• Instruction:
Filter the material below and copy each line that contains the string "Switch". Matches must have the same case.

• Records:
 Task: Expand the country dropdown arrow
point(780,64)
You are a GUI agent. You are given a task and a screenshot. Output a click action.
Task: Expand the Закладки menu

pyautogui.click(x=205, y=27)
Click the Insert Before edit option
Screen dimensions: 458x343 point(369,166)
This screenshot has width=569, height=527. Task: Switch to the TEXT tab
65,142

---

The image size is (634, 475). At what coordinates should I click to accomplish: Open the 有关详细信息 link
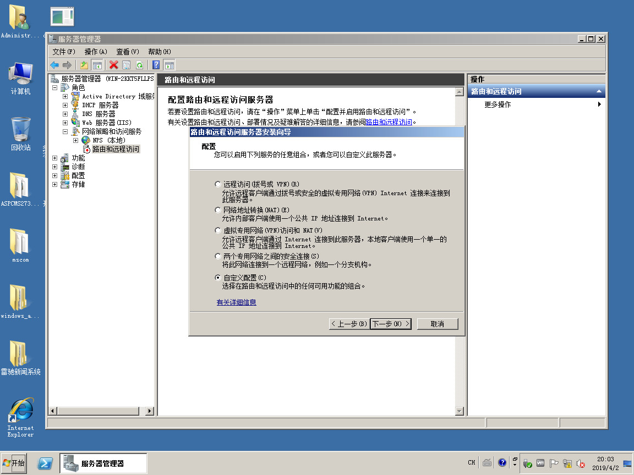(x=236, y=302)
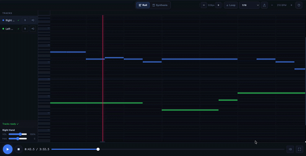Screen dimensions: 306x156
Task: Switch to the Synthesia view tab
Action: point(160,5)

==

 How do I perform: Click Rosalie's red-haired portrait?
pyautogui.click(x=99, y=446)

• Solution for this exercise:
This screenshot has width=569, height=527. Task: Switch to the TEXT tab
Task: Switch to the Synthesia view tab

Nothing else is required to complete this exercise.